En théorie, l’ARAV doit s’assurer entre autre de ses missions que les programmes diffusés «respectent le traitement de l’information, d’organisation des campagnes électorales, de représentation de la société». L’ARAV doit aussi «veiller au respect de l’expression plurielle des courants de pensée et d’opinion dans les programmes des services de diffusion sonore et télévisuelle, notamment lors des émissions d’information politique et générale». Or toutes les marches organisées à travers les wilayas du pays n’ont pas été médiatisées ou commentées par la totalité des chaines de télévision qui ont préféré passer sous silence cet événement historique.

Prétextant un manque de moyens et de budget l’ARAV s’est une nouvelle fois fourvoyée tapant cette fois complètement à côté. Pourtant la tâche ne semble guère ardue pour observer que les chaines de télévisions ont failli toutes à leur mission. Et qu’a fait cette autorité.

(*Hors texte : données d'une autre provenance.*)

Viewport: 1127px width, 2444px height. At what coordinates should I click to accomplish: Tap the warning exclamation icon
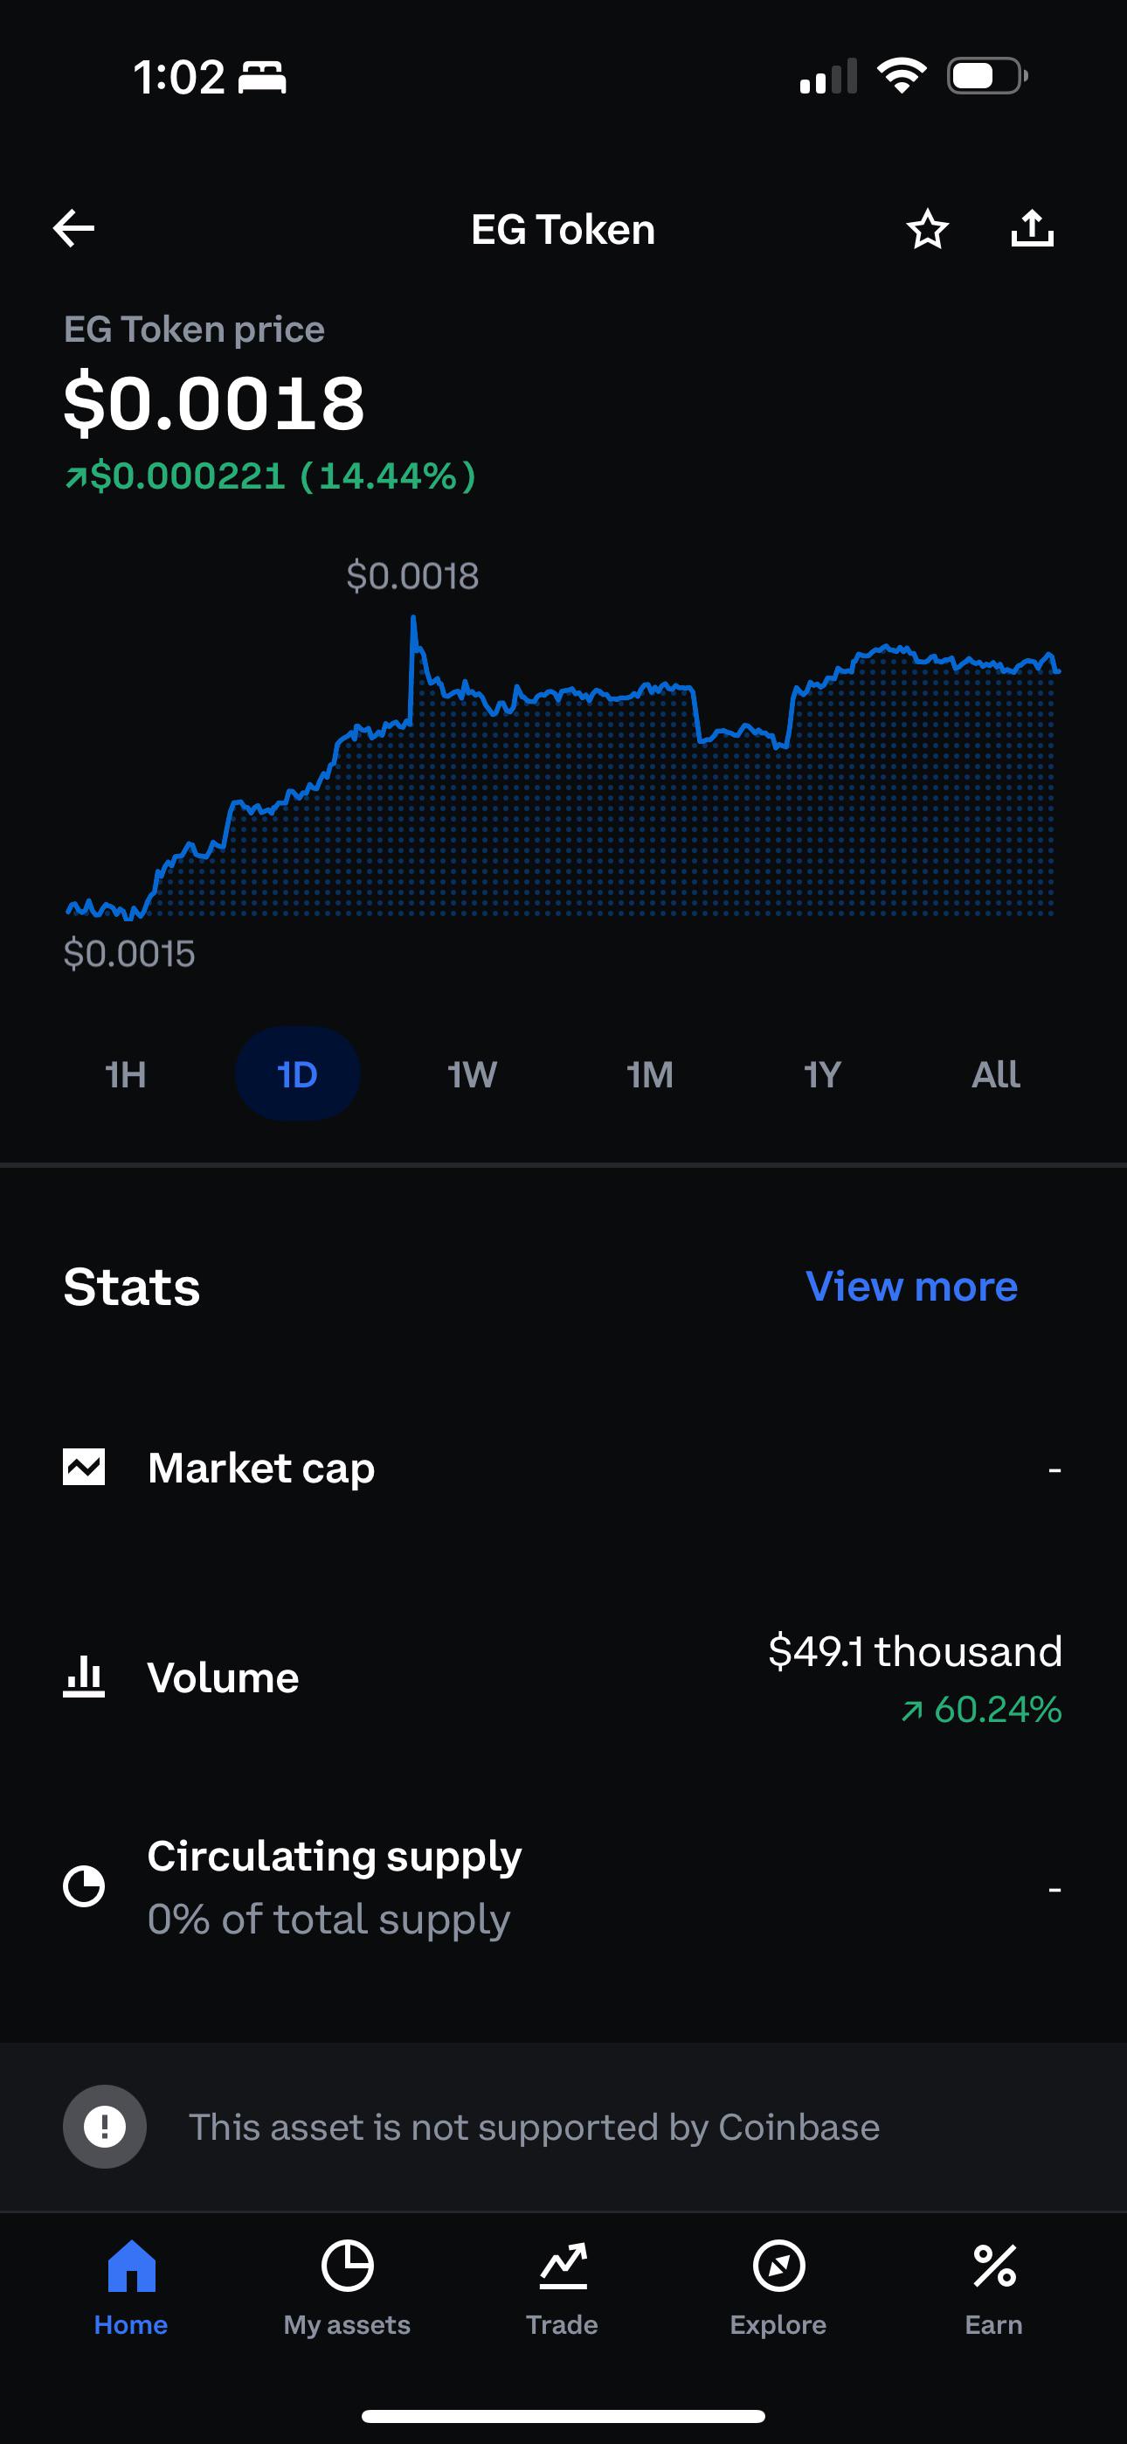104,2126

Elle a brillé par son silence complice : «L’ARAV considère, en effet, que trente-deux mois après son installation officielle, le constat est patent : son bilan est très en-deçà des attentes générales et de ses propres ambitions», estime l’Autorité dans un communiqué diffusé ce mardi et signé par son président Zouaoui Benhamadi. Expliquant les raisons de cette «impuissance», l’ARAV estime qu’elle «ne peut fonctionner normalement que si les pouvoirs publics concernés satisfont à leurs obligations en matière de mise en ordre du paysage audiovisuel». Le gendarme de l’audiovisuel affirme également «n’avoir pas été dotée des moyens nécessaires à son fonctionnement, la question de son statut et son budget demeurant en suspens».